_DATA FOR THE TASK_

============

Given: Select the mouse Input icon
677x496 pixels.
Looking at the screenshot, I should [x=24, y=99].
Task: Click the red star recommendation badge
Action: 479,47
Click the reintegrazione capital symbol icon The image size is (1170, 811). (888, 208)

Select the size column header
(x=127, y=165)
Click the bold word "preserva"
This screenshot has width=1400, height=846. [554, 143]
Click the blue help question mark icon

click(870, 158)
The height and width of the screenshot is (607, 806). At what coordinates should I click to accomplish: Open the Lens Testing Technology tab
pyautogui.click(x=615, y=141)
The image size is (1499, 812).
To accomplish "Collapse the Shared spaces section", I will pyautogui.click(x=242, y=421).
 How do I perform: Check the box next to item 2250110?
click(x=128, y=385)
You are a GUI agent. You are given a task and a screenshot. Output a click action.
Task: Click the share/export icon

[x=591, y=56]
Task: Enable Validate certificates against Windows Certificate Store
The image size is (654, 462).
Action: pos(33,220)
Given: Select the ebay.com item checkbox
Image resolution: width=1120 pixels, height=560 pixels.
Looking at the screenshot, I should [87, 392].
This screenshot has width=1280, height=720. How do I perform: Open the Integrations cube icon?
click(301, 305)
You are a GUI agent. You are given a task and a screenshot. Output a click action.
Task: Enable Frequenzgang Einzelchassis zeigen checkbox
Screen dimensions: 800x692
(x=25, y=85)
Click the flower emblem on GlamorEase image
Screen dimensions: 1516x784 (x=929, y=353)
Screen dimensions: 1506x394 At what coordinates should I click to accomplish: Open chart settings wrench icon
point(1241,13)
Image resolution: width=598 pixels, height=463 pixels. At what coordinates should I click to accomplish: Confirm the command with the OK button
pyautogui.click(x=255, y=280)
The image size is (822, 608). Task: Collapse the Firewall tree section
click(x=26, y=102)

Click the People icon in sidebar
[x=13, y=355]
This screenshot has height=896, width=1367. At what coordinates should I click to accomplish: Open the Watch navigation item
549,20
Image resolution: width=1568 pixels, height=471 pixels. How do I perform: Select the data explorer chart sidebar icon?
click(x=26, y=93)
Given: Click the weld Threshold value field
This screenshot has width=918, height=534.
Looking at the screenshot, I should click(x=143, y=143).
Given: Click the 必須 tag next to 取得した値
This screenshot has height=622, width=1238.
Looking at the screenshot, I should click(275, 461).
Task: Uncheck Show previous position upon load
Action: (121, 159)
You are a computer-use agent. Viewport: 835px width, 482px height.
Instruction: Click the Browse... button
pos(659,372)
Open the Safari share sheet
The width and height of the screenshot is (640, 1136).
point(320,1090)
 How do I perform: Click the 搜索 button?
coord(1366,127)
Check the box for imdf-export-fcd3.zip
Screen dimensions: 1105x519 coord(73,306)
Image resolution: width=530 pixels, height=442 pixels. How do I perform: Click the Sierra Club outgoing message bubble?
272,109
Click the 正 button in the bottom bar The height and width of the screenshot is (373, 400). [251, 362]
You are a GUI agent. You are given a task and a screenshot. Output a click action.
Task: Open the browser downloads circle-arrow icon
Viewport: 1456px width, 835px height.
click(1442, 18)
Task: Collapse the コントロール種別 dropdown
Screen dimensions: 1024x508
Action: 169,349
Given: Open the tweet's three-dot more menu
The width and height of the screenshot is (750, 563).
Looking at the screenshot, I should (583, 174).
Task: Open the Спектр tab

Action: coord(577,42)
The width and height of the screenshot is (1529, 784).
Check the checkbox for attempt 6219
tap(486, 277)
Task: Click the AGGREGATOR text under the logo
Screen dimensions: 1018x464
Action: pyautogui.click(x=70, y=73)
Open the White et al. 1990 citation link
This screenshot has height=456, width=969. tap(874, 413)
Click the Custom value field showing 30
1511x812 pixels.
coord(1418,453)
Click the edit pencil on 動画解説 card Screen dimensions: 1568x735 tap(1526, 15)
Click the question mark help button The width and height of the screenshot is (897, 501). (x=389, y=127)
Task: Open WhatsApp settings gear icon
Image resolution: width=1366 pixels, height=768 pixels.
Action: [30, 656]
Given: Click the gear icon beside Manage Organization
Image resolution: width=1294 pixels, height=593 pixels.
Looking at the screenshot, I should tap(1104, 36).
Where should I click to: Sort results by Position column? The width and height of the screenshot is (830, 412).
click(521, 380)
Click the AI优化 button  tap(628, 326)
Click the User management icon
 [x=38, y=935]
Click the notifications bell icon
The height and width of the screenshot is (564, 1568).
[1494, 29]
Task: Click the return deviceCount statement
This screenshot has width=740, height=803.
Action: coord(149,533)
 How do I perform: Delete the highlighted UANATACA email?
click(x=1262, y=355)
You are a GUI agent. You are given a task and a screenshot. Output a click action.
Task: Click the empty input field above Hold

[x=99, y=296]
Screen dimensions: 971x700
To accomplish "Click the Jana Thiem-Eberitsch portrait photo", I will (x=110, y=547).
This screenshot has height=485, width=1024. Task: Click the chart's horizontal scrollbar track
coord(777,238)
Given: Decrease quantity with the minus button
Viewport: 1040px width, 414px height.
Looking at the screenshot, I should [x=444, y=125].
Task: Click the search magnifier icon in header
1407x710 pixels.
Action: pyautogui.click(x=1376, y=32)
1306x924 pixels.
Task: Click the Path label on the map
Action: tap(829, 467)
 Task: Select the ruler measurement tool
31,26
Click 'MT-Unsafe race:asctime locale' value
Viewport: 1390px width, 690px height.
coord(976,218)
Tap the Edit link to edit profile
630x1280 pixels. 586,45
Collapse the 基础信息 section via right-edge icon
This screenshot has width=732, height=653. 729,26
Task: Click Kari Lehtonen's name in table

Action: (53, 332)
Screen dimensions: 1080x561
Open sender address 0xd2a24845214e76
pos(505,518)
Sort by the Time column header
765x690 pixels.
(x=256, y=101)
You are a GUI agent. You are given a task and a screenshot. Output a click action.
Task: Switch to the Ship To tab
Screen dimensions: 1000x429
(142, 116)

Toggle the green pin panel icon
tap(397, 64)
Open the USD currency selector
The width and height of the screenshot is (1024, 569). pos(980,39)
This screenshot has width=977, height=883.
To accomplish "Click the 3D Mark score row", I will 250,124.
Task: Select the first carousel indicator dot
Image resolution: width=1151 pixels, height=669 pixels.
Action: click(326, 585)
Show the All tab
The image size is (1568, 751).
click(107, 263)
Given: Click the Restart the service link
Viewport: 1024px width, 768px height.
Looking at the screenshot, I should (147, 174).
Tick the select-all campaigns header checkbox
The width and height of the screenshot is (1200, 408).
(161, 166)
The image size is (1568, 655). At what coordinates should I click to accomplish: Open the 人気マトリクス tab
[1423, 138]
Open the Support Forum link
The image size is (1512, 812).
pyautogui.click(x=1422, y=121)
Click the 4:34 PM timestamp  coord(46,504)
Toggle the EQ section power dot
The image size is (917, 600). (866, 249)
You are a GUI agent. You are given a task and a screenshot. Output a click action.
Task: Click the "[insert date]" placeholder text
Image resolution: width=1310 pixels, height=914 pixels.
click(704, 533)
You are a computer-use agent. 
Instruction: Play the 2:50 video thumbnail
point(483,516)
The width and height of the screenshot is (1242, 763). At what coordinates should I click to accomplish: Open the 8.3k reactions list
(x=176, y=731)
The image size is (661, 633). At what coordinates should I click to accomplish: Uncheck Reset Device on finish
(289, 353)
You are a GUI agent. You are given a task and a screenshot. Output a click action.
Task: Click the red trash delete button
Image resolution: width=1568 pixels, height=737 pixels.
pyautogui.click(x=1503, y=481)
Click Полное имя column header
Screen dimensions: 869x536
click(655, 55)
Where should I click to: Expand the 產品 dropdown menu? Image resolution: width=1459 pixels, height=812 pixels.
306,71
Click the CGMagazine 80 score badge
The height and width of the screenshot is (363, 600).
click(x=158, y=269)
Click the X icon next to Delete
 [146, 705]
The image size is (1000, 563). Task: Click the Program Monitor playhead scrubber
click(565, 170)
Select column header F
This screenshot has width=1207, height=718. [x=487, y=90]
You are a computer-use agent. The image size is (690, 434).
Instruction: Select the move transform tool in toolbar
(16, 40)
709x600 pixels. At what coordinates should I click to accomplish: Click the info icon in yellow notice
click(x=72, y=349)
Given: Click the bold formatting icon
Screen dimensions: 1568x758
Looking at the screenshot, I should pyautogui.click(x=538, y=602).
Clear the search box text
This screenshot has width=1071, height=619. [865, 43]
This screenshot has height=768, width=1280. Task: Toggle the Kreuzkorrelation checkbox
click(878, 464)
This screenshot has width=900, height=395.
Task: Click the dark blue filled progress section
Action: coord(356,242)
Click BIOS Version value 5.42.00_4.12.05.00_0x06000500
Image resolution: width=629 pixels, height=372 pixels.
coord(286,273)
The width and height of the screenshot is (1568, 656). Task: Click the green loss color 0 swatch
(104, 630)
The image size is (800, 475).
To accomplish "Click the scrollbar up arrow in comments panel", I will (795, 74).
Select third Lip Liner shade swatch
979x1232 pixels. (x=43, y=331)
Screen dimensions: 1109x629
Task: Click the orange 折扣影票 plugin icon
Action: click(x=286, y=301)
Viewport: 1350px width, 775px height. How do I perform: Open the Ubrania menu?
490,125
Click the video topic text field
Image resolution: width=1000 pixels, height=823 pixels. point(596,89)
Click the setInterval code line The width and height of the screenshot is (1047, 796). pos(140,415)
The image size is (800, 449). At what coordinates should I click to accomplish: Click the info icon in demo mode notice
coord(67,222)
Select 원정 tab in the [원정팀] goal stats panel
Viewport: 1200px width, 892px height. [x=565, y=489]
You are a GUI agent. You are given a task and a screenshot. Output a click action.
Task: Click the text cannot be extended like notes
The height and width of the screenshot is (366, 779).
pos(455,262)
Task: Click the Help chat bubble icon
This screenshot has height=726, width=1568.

============

_ABOUT THIS EXERCISE_
Reproduce, character for character, only the lines of the preceding data that start at the line with "Viewport: 1024px width, 768px height." and end at the line with "Open the Support Forum link", both included.

_FINAL ANSWER_
Viewport: 1024px width, 768px height.
Looking at the screenshot, I should (147, 174).
Tick the select-all campaigns header checkbox
The width and height of the screenshot is (1200, 408).
(161, 166)
The image size is (1568, 655). At what coordinates should I click to accomplish: Open the 人気マトリクス tab
[1423, 138]
Open the Support Forum link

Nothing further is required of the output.